A1) Data access and extraction

This activity aims to guarantee the access to data pertaining to the city traffic data, as well as other public data sources with potential relevance to understand the city traffic. 

First, A1 will focus on traffic data either maintained or accessible by CML. In this context, two major car traffic data sources will be considered: 1) sensors placed on key roads in Lisbon that measure the frequency of cars driving by per road track, and 2) traffic data collected by the use of WAZE application that measures the speed of car traffic on city roads where traffic is congested. We will also consider other modalities of city mobility, including public transportation data (CARRIS), surveillance camera data (CCTV) and public bike routing data (GIRA). 

Second, A1 will further establish efforts to guarantee the adequate access to other potentially relevant sources of data, including: 1) maps of pertinent buildings along the city (along with statistics whenever available), such as locations of schools, commercial and office areas; 2) public events of interest, such as events occurring at large public halls and football games; 3) meteorologic data collected at IST; 4) construction works and other activities with potential impact on car traffic; amongst other external sources. 

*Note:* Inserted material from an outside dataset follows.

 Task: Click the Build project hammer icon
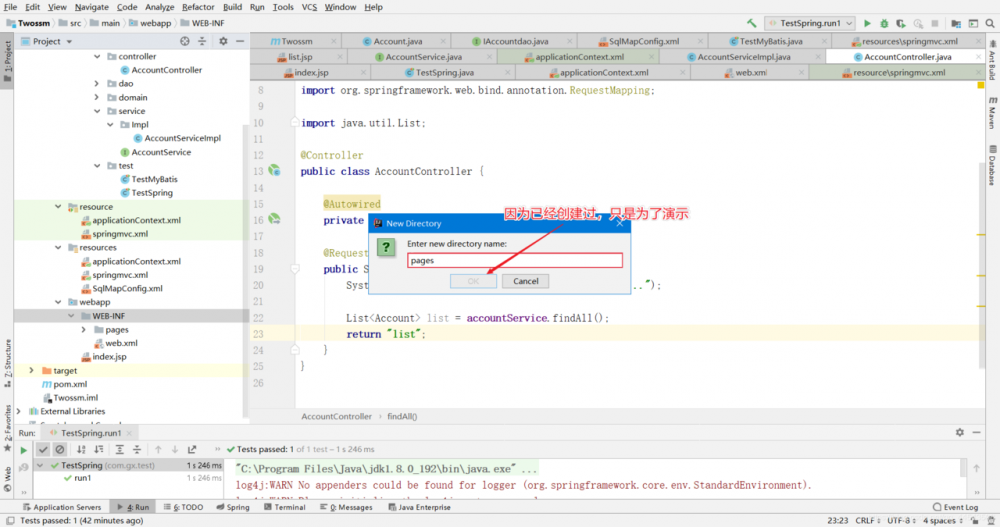tap(751, 23)
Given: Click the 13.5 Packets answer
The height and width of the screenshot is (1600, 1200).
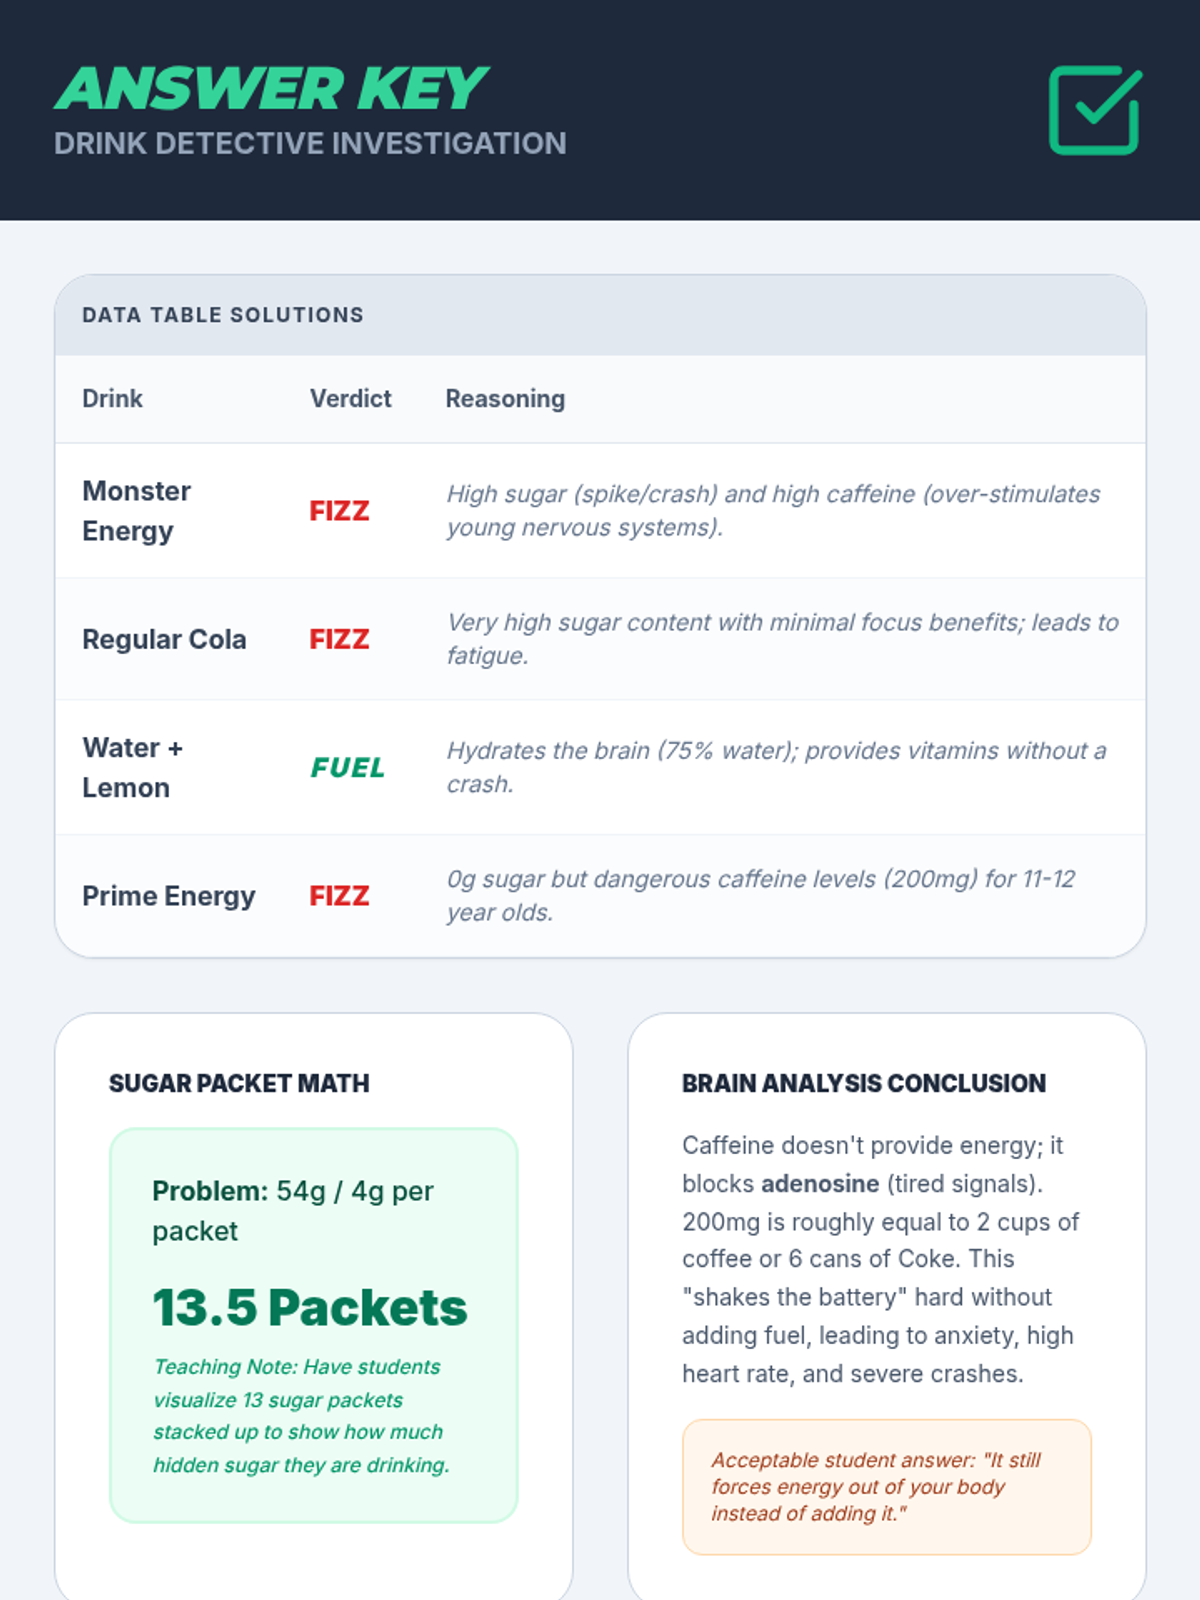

A2) Data structure design and creation

This activity will guarantee the proper mapping of raw data listed in A1 (accessed from different channels) into adequate spatiotemporal data structures.
Given the subsequent need of integrating the different data sources and advanced descriptive analytics, a multi-dimensional design will be used to model the target repository schema.

A3) Data integration 

Multi-dimensional design will be used to integrate the different data sources into the target consolidated repository. To this end, the shared dimensions among the different data sources need to be properly identified and normalized, ensuring dimensional conformance.

A4) Data cleaning 

This activity guarantees the absence of duplicates and well-defined errors in the consolidated data repository, and further provides mechanisms to detect outlier observations (possibly associated with less-trivial data errors) and categorize missing values whenever possible. 

A5) Data loading

The necessary routines for the extraction, transformation and load (ETL) of data from the original data sources into the target multidimensional database will be pursued in the context of the activity. 

A6) Data updatability 

This activity makes available an automatic mechanism for the continuous updatability of the consolidated data repository in the presence of new data from one (or more) of the multiple data sources. To this end, the ETL process will be equipped with the capability of recognizing updates in the data sources. 

The integrative data repository resulting from this six activities will provide the necessary data means to accomplish the following tasks 4-8. INESC-ID will be responsible for this task, aided by LNEC and CML. BI-1, BI-2 and BM-2 grant holders will also contribute to this task.